** start Supplied text **

To install PyLSE, do the following:

  1. First install some useful programs using your OS's package manger

    a. If on Ubuntu

    apt-get install -y libgraphviz-dev
    apt-get install -y graphviz
    

    b. If on Mac

    brew install graphviz
    
  2. If you want to use the UPPAAL model checker, install it as well.

    a. Download UPPAAL from their website (it is currently free for non-commercial use). We have tested our code using version 4.1.26.

    b. Unzip the file somewhere in your system

    unzip uppaal64-4.1.26.zip
    

    c. Update the system path to include the path to these new binaries

    export PATH=/path/to/uppaal64-4.1.26/bin-Linux:$PATH 
    # OR
    export PATH=/path/to/uppaal64-4.1.26/bin-Darwin:$PATH 
    
  3. Then install the Python package requirements:

    pip3 install -r requirements.txt
    
  4. Finally install the PyLSE package to your system via one of the following:

    a. Normal installation:

    pip3 install .
    

    b. Editable installation (i.e. you plan on making changes to PyLSE itself):

    pip3 install -e .
    

The above commands have been tested to work with Python 3.8 and Python 3.9. If you have one or both of those installed, you may need to replace the pip3 commands above with pip3.8 or pip3.9, respectively, for a more targeted installation.

A Small Tutorial

We've provided a small tutorial on how to create your own cell, simulate it as part of a circuit, write some tests for it, and generate and verify the circuit using UPPAAL. We'll also show you how to create and simulate your own functional "hole".

To access the tutorial, cd into tutorial and open the tutorials one by one, in order.

** end Supplied text **
** start Entries shown **

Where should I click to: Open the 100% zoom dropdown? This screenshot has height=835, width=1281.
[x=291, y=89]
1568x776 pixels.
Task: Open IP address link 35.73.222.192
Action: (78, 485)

** end Entries shown **
** start Entries shown **

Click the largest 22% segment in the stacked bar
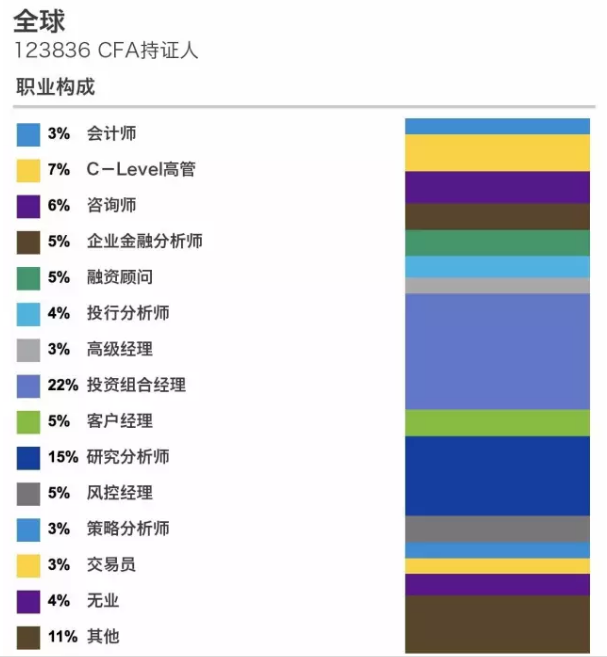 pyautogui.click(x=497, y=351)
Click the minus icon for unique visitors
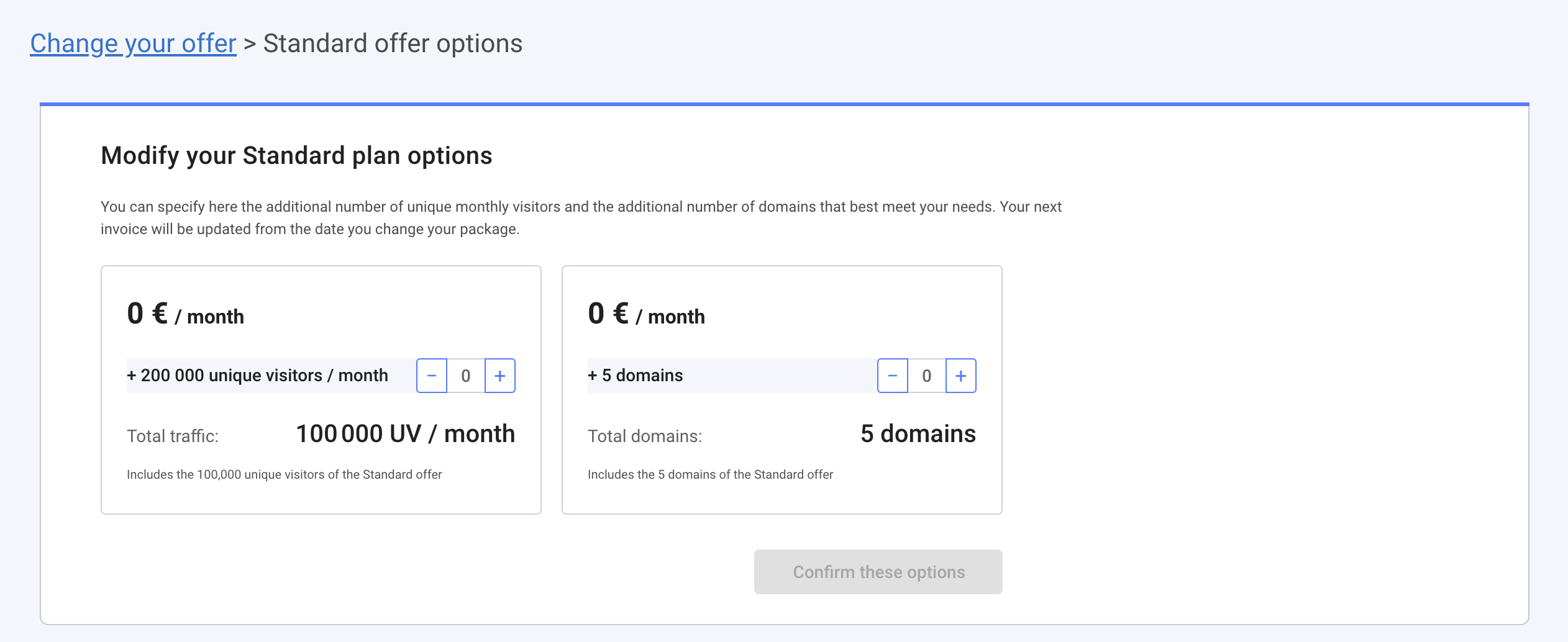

** end Entries shown **
** start Entries shown **

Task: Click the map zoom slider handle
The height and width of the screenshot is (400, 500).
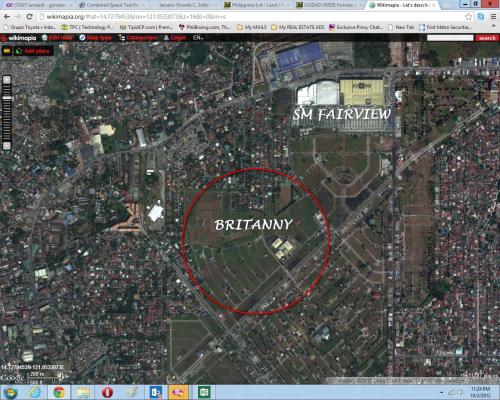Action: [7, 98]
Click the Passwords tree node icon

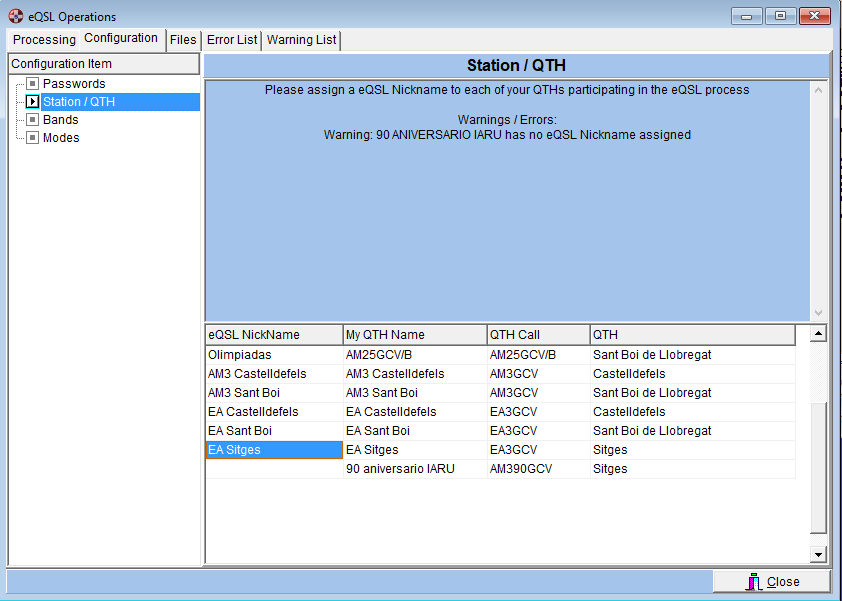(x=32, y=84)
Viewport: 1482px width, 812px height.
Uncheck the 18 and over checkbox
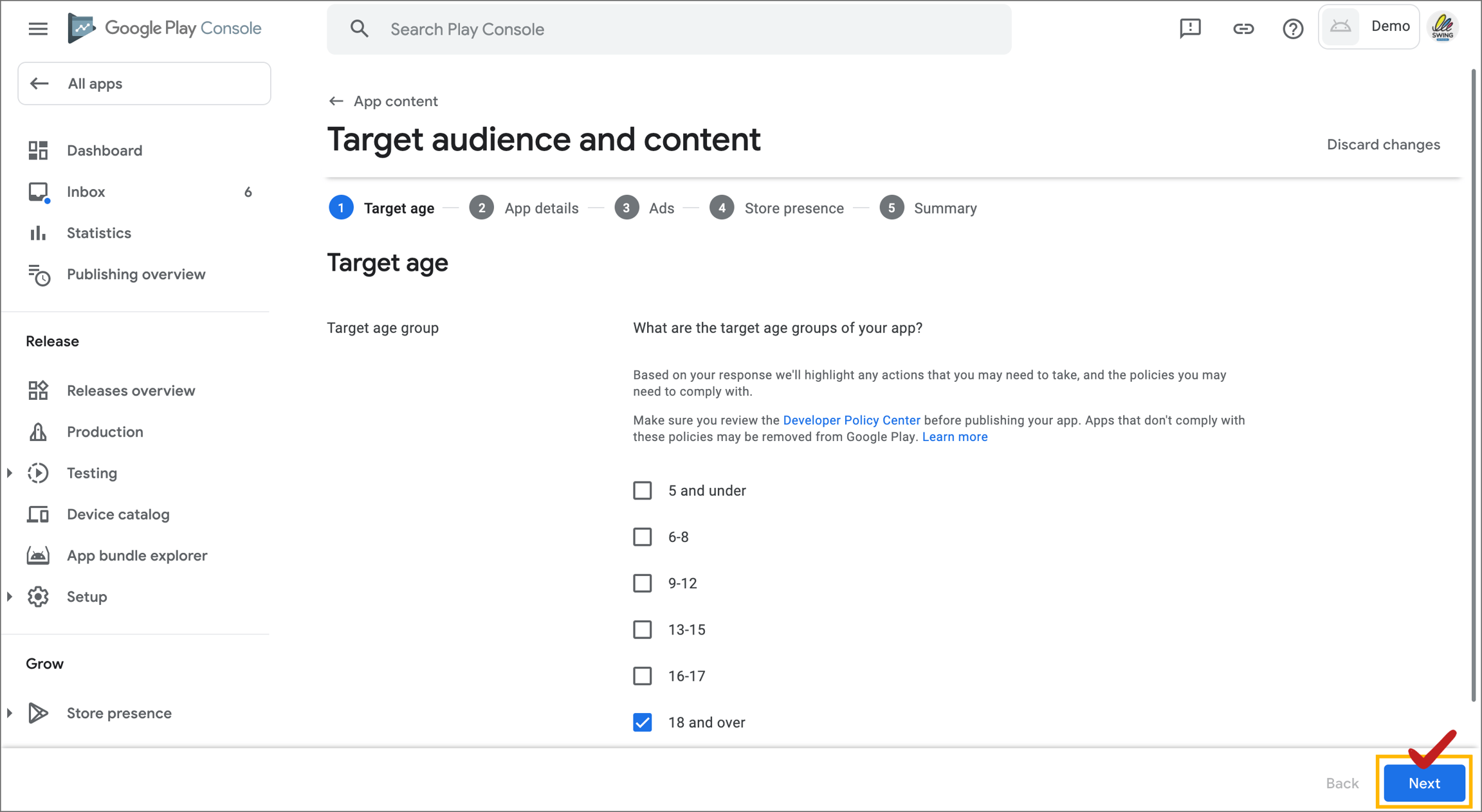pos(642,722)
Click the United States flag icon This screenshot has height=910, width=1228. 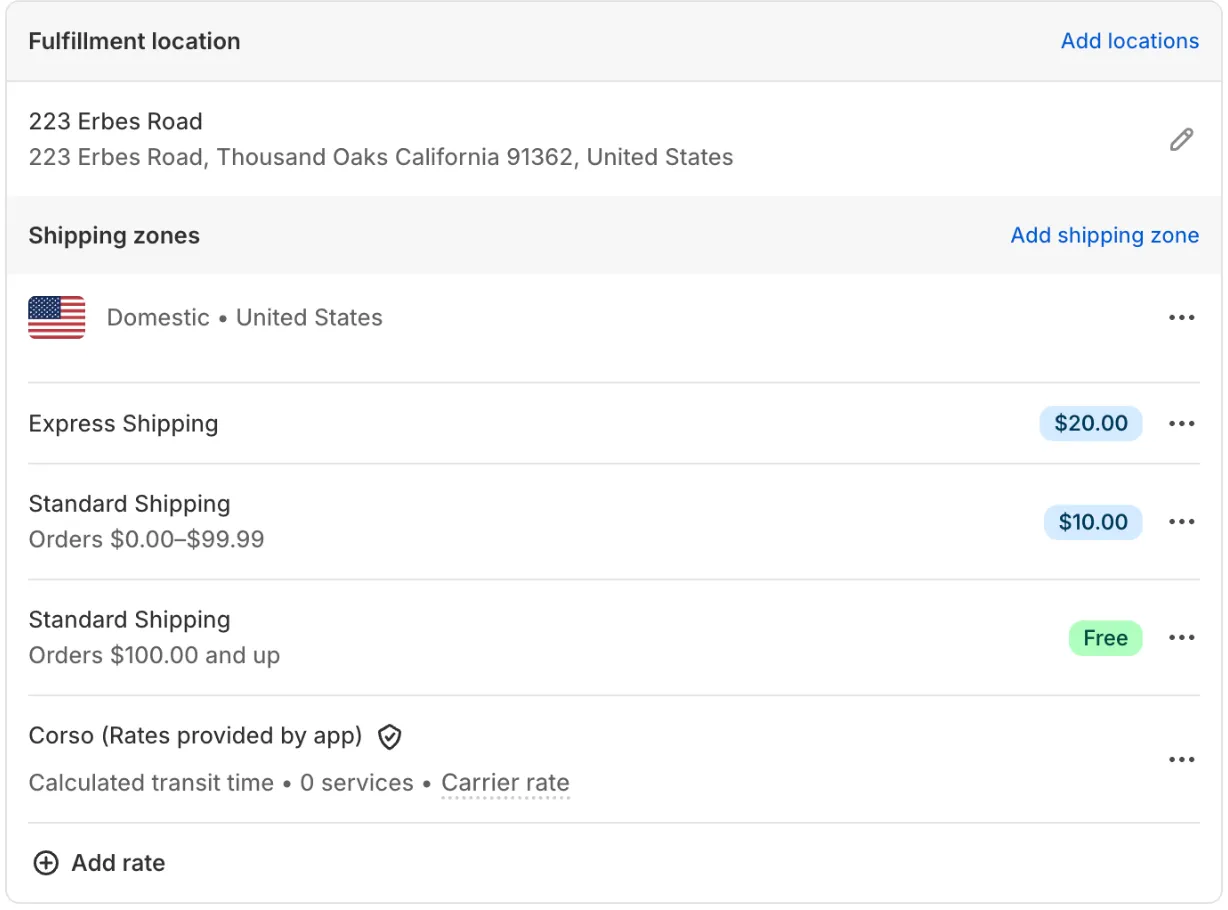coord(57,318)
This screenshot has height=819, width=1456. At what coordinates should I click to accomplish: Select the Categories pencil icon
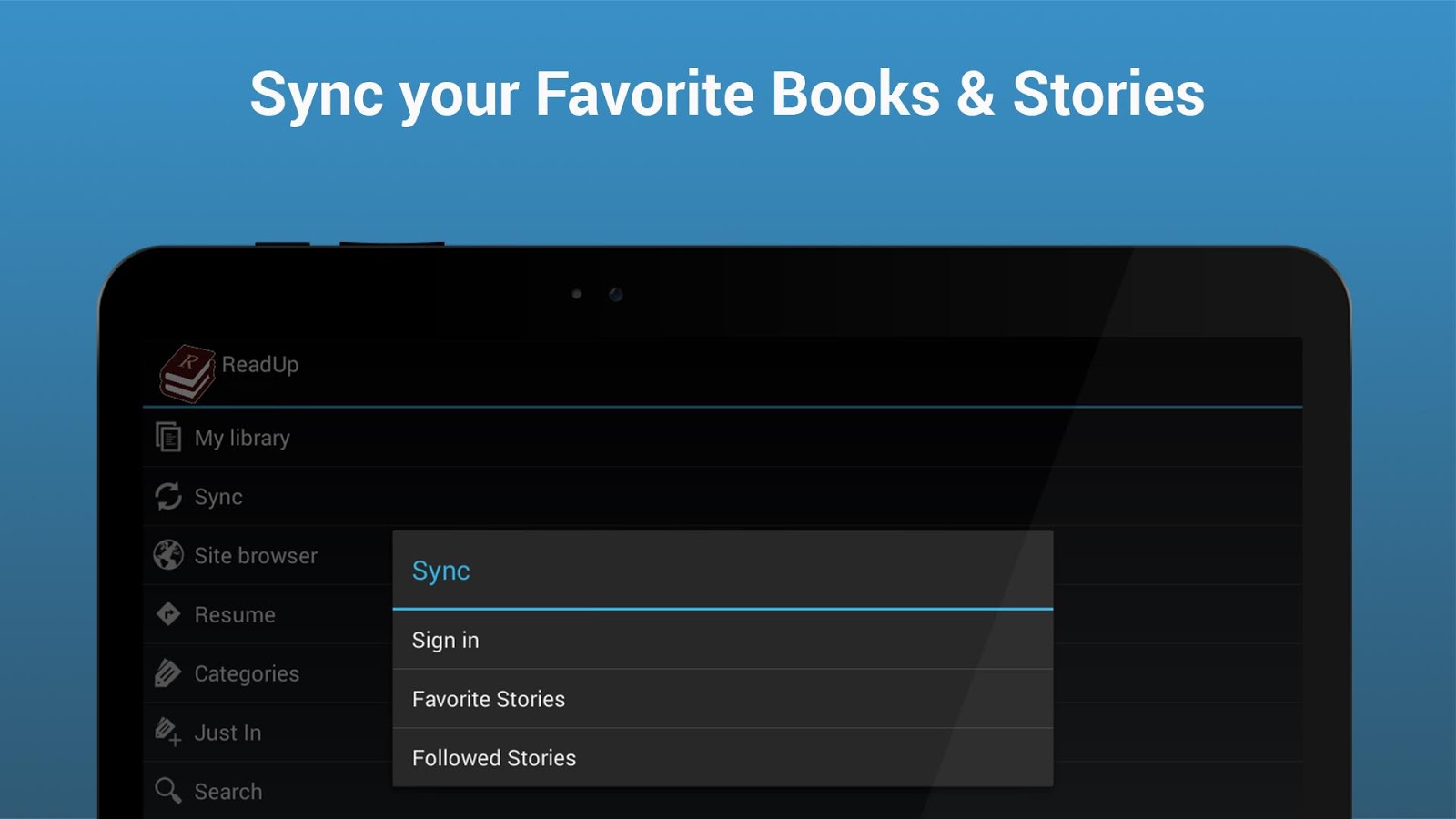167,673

** end Entries shown **

**What is asked:**
1. According to the PyLSE installation guide, which version of UPPAAL was the code tested with?
2. Revise the stretch of the PyLSE installation guide from "pip3 install -e" through "one, in order.", changing "circuit" to "design" each time it appears.
3. Go on with the PyLSE installation guide from where it stops.

**Written responses:**
1. Version 4.1.26.

2.
pip3 install -e .
    

The above commands have been tested to work with Python 3.8 and Python 3.9. If you have one or both of those installed, you may need to replace the pip3 commands above with pip3.8 or pip3.9, respectively, for a more targeted installation.

A Small Tutorial

We've provided a small tutorial on how to create your own cell, simulate it as part of a design, write some tests for it, and generate and verify the design using UPPAAL. We'll also show you how to create and simulate your own functional "hole".

To access the tutorial, cd into tutorial and open the tutorials one by one, in order.

3.
cd tutorial

vim tutorial1.py
python3.8 tutorial1.py

vim tutorial2.py
python3.8 tutorial2.py

vim tutorial3.py
python3.8 tutorial2.py

Implementation Details

Our code is found in the pylse/ directory. We've divided the implementation into the following files:

  • analysis.py contains helper functions for doing analysis on paths and path delays.
  • circuit.py contains the Circuit class, which holds information about the circuit being constructed (i.e. nodes, wires, sources, and sinks).
  • core.py contains the Wire and Element classes; the former is the base of things that can react to input and produce output.
  • dual_rail_cells.py defines the join element, a base cell of dual-rail logic
  • functional.py contains the Functional element class, which allows normal Python functions to be wrapped using the @hole decorator to interact with other elements.
  • helper_funcs.py holds helper functions, the only of which is currently inspect(), for tracking arbitrary wires for the output waveform.
  • io.py contain functions for importing and running normal HDL code (specifically PyRTL code) that has been sufficiently transformed into an XSFQ-like netlist. The eventual purpose of this file will be to interact with BLIF and other formats as well.
  • pylse_exceptions.py is for defining exceptions used throughout the code.
  • sfq_cells.py contain the definitions of the basic elements of RSFQ, defined as transition systems in classes that extend the SFQ (and in turn Transitional) base classes.
  • simulation.py contains the simulation code used for running your circuit.
  • transitional.py contains the Transitional class, which extends the notion of the Element class to one which uses an internal finite state machine/transitions for interacting with time-based inputs and producing outputs at certain times.
  • uppaal.py contains our code for producing UPPAAL-flavored timed automata and queries compatible with the UPPAAL model checkers from our internal PyLSE machines.
  • visual.py contains the code for generating the waveforms we produce after simulation.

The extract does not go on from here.